Lucy::Search::Compiler - Query-to-Matcher compiler.
# (Compiler is an abstract base class.) package MyCompiler; use base qw( Lucy::Search::Compiler ); sub make_matcher { my $self = shift; return MyMatcher->new( @_, compiler => $self ); }
The purpose of the Compiler class is to take a specification in the form of a Query object and compile a Matcher object that can do real work.
The simplest Compiler subclasses – such as those associated with constant-scoring Query types – might simply implement a make_matcher() method which passes along information verbatim from the Query to the Matcher’s constructor.
However it is common for the Compiler to perform some calculations which affect it’s “weight” – a floating point multiplier that the Matcher will factor into each document’s score. If that is the case, then the Compiler subclass may wish to override get_weight(), sum_of_squared_weights(), and apply_norm_factor().
Compiling a Matcher is a two stage process.
The first stage takes place during the Compiler’s construction, which is where the Query object meets a Searcher object for the first time. Searchers operate on a specific document collection and they can tell you certain statistical information about the collection – such as how many total documents are in the collection, or how many documents in the collection a particular term is present in. Lucy’s core Compiler classes plug this information into the classic TF/IDF weighting algorithm to adjust the Compiler’s weight; custom subclasses might do something similar.

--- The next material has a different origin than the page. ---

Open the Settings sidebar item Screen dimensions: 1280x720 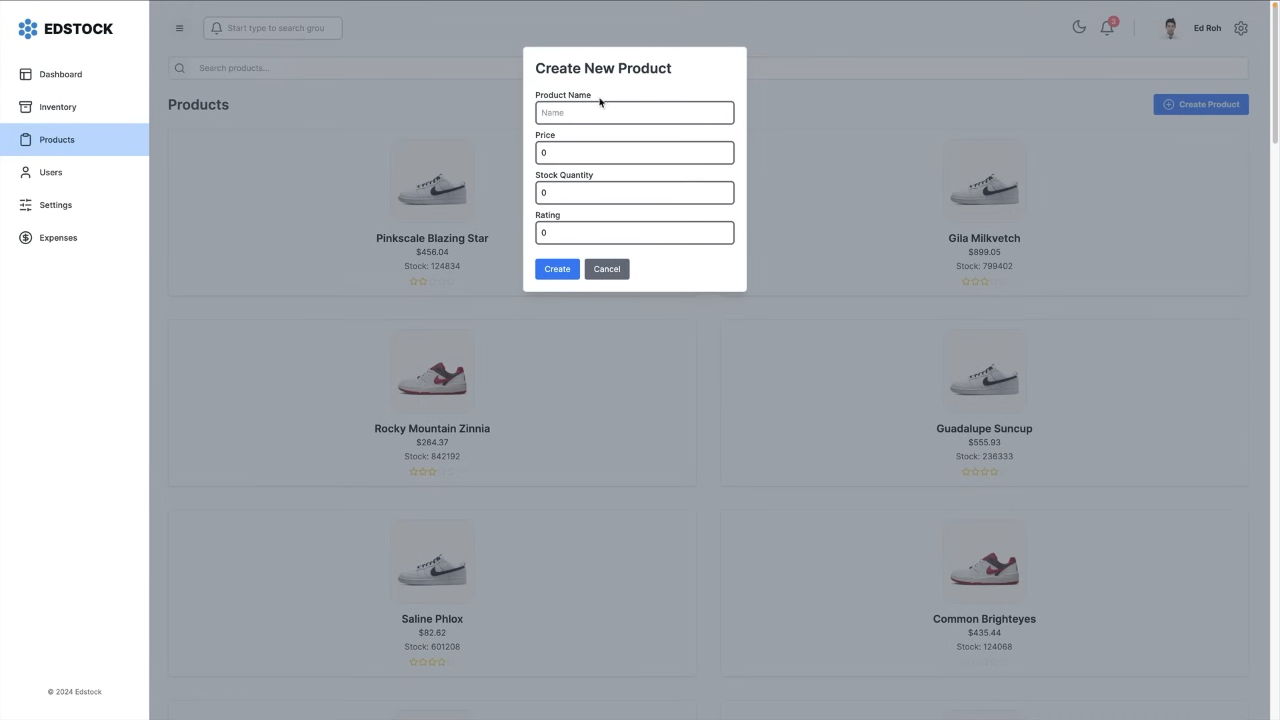pyautogui.click(x=55, y=205)
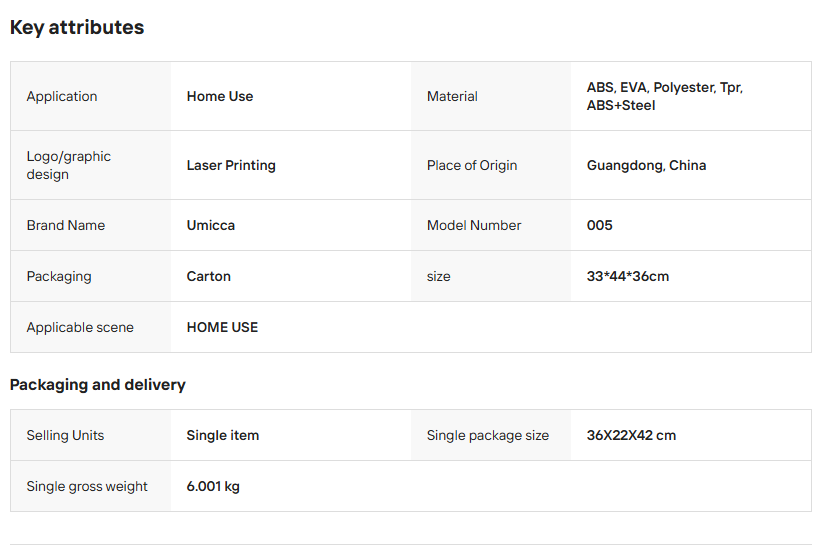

The second stage of compilation is make_matcher(), method, which is where the Compiler meets a SegReader object. SegReaders are associated with a single segment within a single index on a single machine, and are thus lower-level than Searchers, which may represent a document collection spread out over a search cluster (comprising several indexes and many segments). The Compiler object can use new information supplied by the SegReader – such as whether a term is missing from the local index even though it is present within the larger collection represented by the Searcher – when figuring out what to feed to the Matchers’s constructor, or whether make_matcher() should return a Matcher at all.
my $compiler = MyCompiler->SUPER::new( parent => $my_query, searcher => $searcher, similarity => $sim, # default: undef boost => undef, # default: see below );
Abstract constructor.
my $matcher = $compiler->make_matcher( reader => $reader # required need_score => $need_score # required );
Factory method returning a Matcher.
Returns: a Matcher, or undef if the Matcher would have matched no documents.
my $float = $compiler->get_weight();
Return the Compiler’s numerical weight, a scoring multiplier. By default, returns the object’s boost.
my $similarity = $compiler->get_similarity();
Accessor for the Compiler’s Similarity object.
my $query = $compiler->get_parent();
Accessor for the Compiler’s parent Query object.
my $float = $compiler->sum_of_squared_weights();
Compute and return a raw weighting factor. (This quantity is used by normalize()). By default, simply returns 1.0.
$compiler->apply_norm_factor($factor);
Apply a floating point normalization multiplier. For a TermCompiler, this involves multiplying its own weight by the supplied factor; combining classes such as ORCompiler would apply the factor recursively to their children.
The default implementation is a no-op; subclasses may wish to multiply their internal weight by the supplied factor.
$compiler->normalize();
Take a newly minted Compiler object and apply query-specific normalization factors. Should be invoked by Query subclasses during make_compiler() for top-level nodes.
For a TermQuery, the scoring formula is approximately:
(tf_d * idf_t / norm_d) * (tf_q * idf_t / norm_q)
normalize() is theoretically concerned with applying the second half of that formula to a the Compiler’s weight. What actually happens depends on how the Compiler and Similarity methods called internally are implemented.
Lucy::Search::Compiler isa Lucy::Search::Query isa Clownfish::Obj.